▸ WORK ORDER
With nothing left out, repeat every entry exactly.

★ ★ ★ ★ ★

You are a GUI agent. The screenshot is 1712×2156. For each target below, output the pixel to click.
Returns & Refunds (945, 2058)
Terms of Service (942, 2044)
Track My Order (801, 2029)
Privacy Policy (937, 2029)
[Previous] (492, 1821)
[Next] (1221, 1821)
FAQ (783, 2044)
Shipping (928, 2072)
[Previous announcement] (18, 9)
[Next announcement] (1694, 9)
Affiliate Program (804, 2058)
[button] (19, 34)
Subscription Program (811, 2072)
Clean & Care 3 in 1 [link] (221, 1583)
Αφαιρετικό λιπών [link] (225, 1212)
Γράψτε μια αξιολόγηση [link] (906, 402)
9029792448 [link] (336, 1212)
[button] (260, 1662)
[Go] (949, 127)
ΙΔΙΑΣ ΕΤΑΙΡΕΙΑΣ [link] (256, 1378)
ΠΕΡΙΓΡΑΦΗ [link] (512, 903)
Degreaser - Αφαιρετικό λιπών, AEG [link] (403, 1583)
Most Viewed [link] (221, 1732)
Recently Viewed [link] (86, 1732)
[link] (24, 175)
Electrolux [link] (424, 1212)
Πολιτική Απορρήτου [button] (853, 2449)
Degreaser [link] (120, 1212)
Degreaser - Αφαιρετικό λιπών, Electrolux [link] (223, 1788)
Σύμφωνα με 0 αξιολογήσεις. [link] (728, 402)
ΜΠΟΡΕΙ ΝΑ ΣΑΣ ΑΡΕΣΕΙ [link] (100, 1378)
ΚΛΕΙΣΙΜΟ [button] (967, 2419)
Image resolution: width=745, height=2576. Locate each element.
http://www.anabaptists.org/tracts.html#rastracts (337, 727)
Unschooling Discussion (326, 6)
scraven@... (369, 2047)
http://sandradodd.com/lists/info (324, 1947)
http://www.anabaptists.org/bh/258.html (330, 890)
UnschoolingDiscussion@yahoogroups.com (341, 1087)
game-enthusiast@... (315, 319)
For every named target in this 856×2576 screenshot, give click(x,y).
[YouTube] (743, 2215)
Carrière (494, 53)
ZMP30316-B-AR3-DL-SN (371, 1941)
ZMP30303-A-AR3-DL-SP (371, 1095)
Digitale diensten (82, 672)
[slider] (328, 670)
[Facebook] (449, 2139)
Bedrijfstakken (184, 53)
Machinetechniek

★ ★ ★ ★ ★

▸ OUTPUT FOR THIS TASK
You are a GUI agent. The screenshot is 1712×2156. For each target below, output the pixel to click.
Returns & Refunds (945, 2058)
Terms of Service (942, 2044)
Track My Order (801, 2029)
Privacy Policy (937, 2029)
[Previous] (492, 1821)
[Next] (1221, 1821)
FAQ (783, 2044)
Shipping (928, 2072)
[Previous announcement] (18, 9)
[Next announcement] (1694, 9)
Affiliate Program (804, 2058)
[button] (19, 34)
Subscription Program (811, 2072)
Clean & Care 3 in 1 [link] (221, 1583)
Αφαιρετικό λιπών [link] (225, 1212)
Γράψτε μια αξιολόγηση [link] (906, 402)
9029792448 [link] (336, 1212)
[button] (260, 1662)
[Go] (949, 127)
ΙΔΙΑΣ ΕΤΑΙΡΕΙΑΣ [link] (256, 1378)
ΠΕΡΙΓΡΑΦΗ [link] (512, 903)
Degreaser - Αφαιρετικό λιπών, AEG [link] (403, 1583)
Most Viewed [link] (221, 1732)
Recently Viewed [link] (86, 1732)
[link] (24, 175)
Electrolux [link] (424, 1212)
Πολιτική Απορρήτου [button] (853, 2449)
Degreaser [link] (120, 1212)
Degreaser - Αφαιρετικό λιπών, Electrolux [link] (223, 1788)
Σύμφωνα με 0 αξιολογήσεις. [link] (728, 402)
ΜΠΟΡΕΙ ΝΑ ΣΑΣ ΑΡΕΣΕΙ [link] (100, 1378)
ΚΛΕΙΣΙΜΟ [button] (967, 2419)
Image resolution: width=745, height=2576. Locate each element.
http://www.anabaptists.org/tracts.html#rastracts (337, 727)
Unschooling Discussion (326, 6)
scraven@... (369, 2047)
http://sandradodd.com/lists/info (324, 1947)
http://www.anabaptists.org/bh/258.html (330, 890)
UnschoolingDiscussion@yahoogroups.com (341, 1087)
game-enthusiast@... (315, 319)
For every named target in this 856×2576 screenshot, give click(x,y).
[YouTube] (743, 2215)
Carrière (494, 53)
ZMP30316-B-AR3-DL-SN (371, 1941)
ZMP30303-A-AR3-DL-SP (371, 1095)
Digitale diensten (82, 672)
[slider] (328, 670)
[Facebook] (449, 2139)
Bedrijfstakken (184, 53)
Machinetechniek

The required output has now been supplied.